Cybersecurity

What is cybersecurity?

Secrecy, or confidentiality, means that only authorized people should be able to access or read specific computer systems and data.

Integrity means that only authorized people should be able to use or modify systems and data.

Cybersecurity helps minimize crime and harm in the virtual world. It’s a set of techniques used to protect the secrecy, integrity, and availability of computer systems and data against threats.

Authentication is the process by which a computer understands who it is interacting with. There are 3 types: what you know, what you have, and what you are.

Permissions, or Access Control Lists (ACLS) describe the access each user has to view or modify any file, or program, on a computer.

Malicious software (malware) can make a program or computing system vulnerable to attacks that copy user data and allow hackers to disguise as the user.

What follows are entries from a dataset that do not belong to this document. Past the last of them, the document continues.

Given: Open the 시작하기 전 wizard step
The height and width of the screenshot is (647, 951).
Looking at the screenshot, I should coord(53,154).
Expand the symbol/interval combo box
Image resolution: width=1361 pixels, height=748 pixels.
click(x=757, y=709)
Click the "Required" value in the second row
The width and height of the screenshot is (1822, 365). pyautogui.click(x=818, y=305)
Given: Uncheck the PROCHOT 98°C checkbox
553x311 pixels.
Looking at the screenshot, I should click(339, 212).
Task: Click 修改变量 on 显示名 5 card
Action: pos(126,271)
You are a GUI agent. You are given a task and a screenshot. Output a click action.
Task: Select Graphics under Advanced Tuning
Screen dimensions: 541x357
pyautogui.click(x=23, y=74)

Some hack for amusement and curiosity, others for monetary gain (cybercriminals), and others hack to provide a social or political goal (hacktivists).

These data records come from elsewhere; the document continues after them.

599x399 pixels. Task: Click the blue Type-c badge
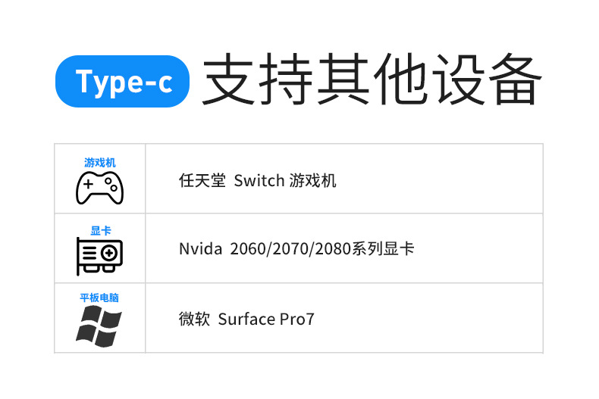click(x=124, y=82)
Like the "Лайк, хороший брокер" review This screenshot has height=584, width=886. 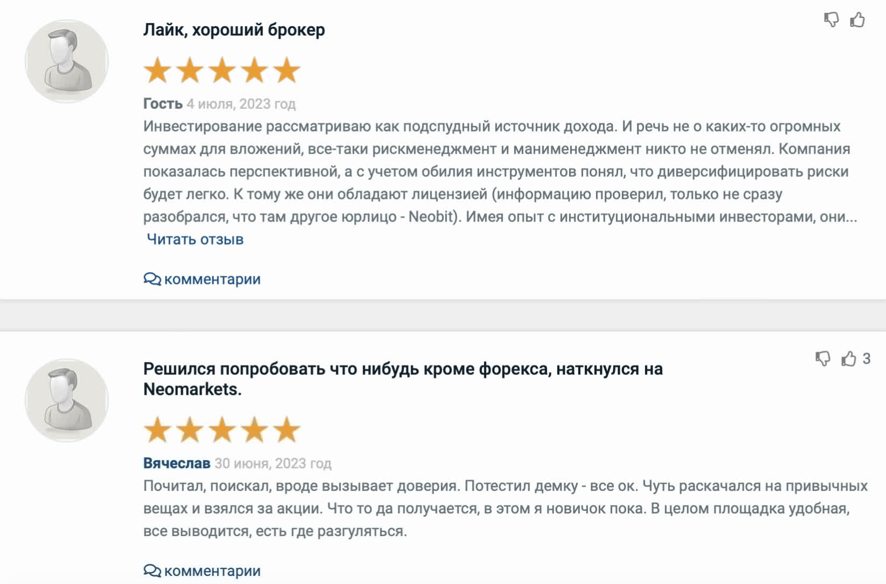point(857,20)
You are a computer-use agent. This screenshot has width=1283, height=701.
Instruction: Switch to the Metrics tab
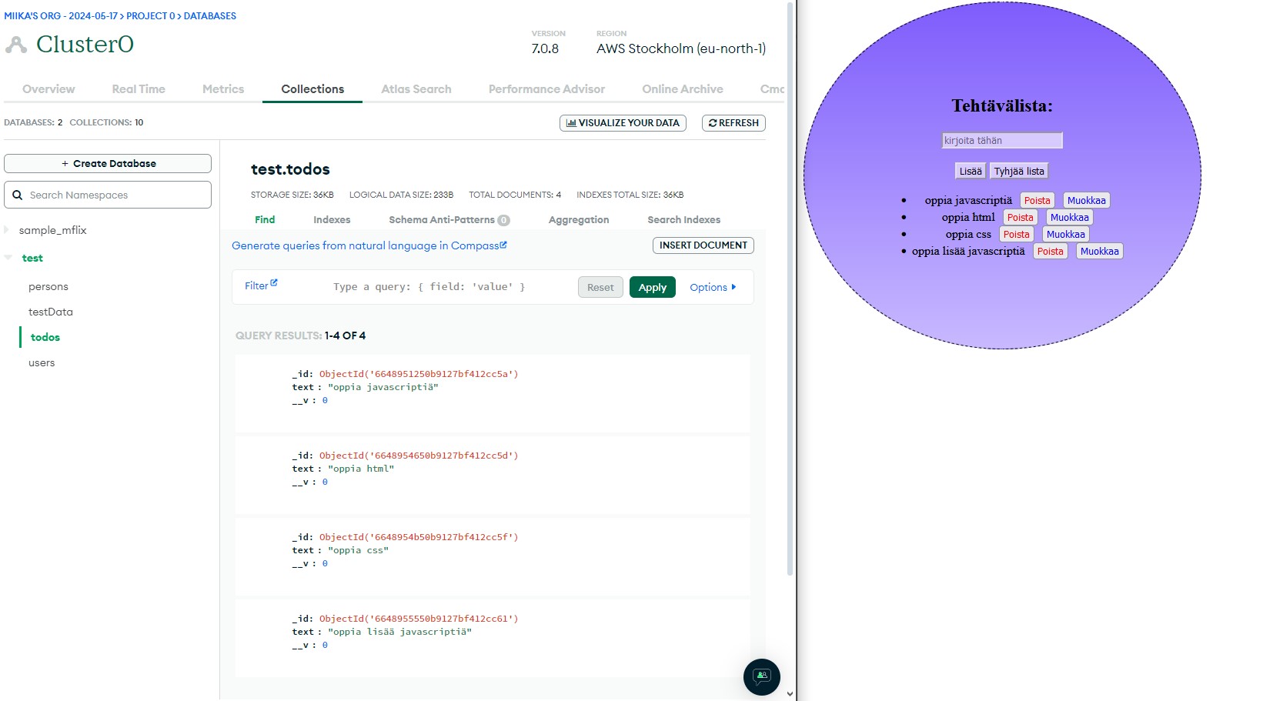[222, 89]
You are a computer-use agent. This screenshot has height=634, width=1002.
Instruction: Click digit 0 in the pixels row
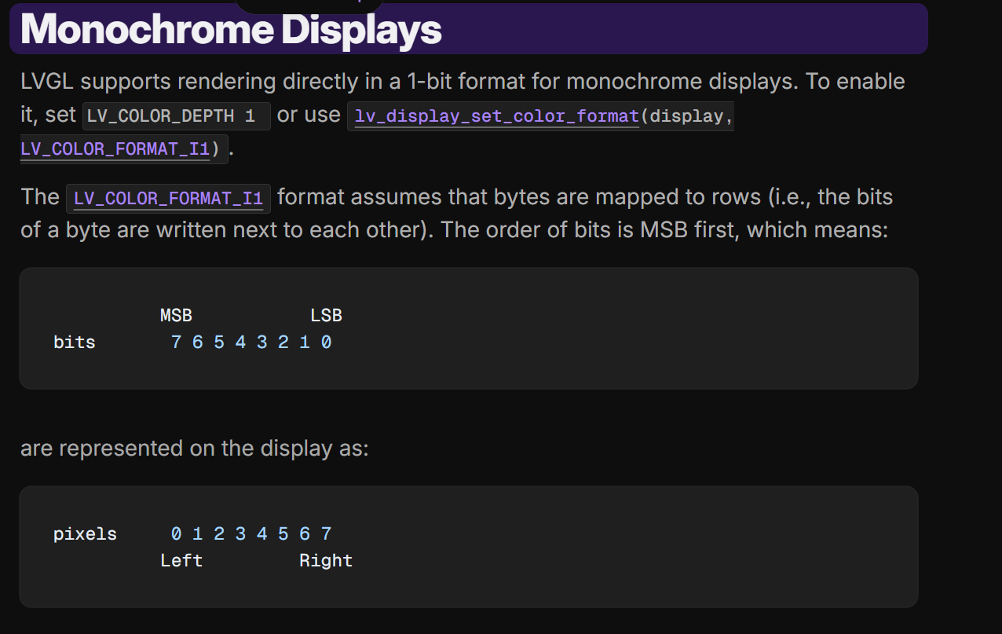[x=176, y=534]
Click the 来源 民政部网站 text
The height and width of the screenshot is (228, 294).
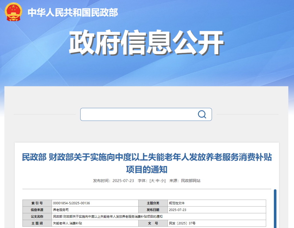pyautogui.click(x=185, y=181)
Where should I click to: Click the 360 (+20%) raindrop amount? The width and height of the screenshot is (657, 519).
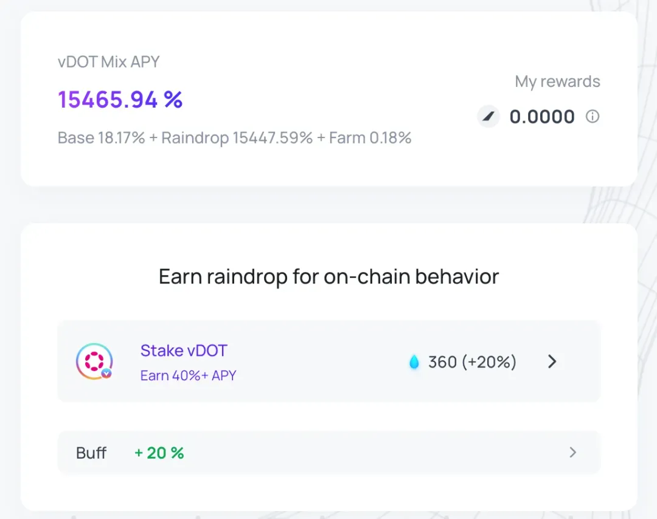click(x=472, y=362)
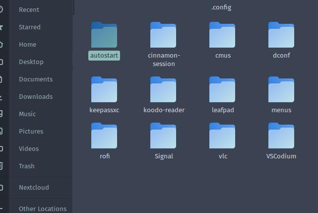This screenshot has height=213, width=318.
Task: Click Other Locations in sidebar
Action: tap(43, 209)
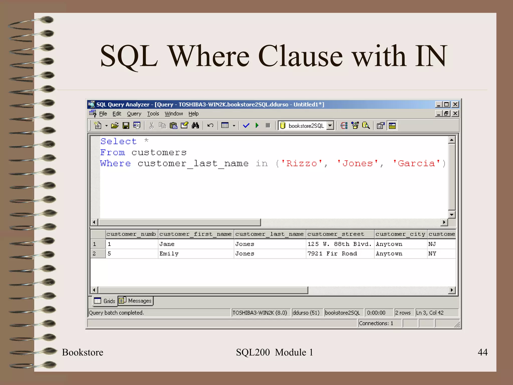Open the Query menu

pyautogui.click(x=134, y=114)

Black Hat hackers steal, exploit, and sell computer vulnerabilities and data. White Hat hackers are hired by companies and governments to perform security evaluations, hunt for bugs, and try to close security holes.

Attackers use bugs in a system to gain access to computer systems to overwrite data, steal user data, crash systems, or hijack the whole system.

Unresolved bugs on enough systems opens up the possibility of “worms,” programs that automatically jump from computer to computer.

Cryptography includes the most common forms of computer security. System architects employ them to make info secret and frustrate attackers.

A cipher is an algorithm that converts plain text into ciphertext that can’t be read unless you have a key to undo the cipher. Think encryption and decryption.

Cryptographic techniques rely on keys known by both sender and recipient.

Key exchange uses an algorithm that lets 2 computers agree on a key without sending one, using one-way functions (math operations) that are easy to do in one direction, but hard to reverse. Think paint mixtures.

Symmetric keys are the same on both sides and are used by the sender and receiver to encrypt and decrypt.

Asymmetric encryption uses two different keys (1 public, 1 private). Senders use the public key, recipient uses their own private key.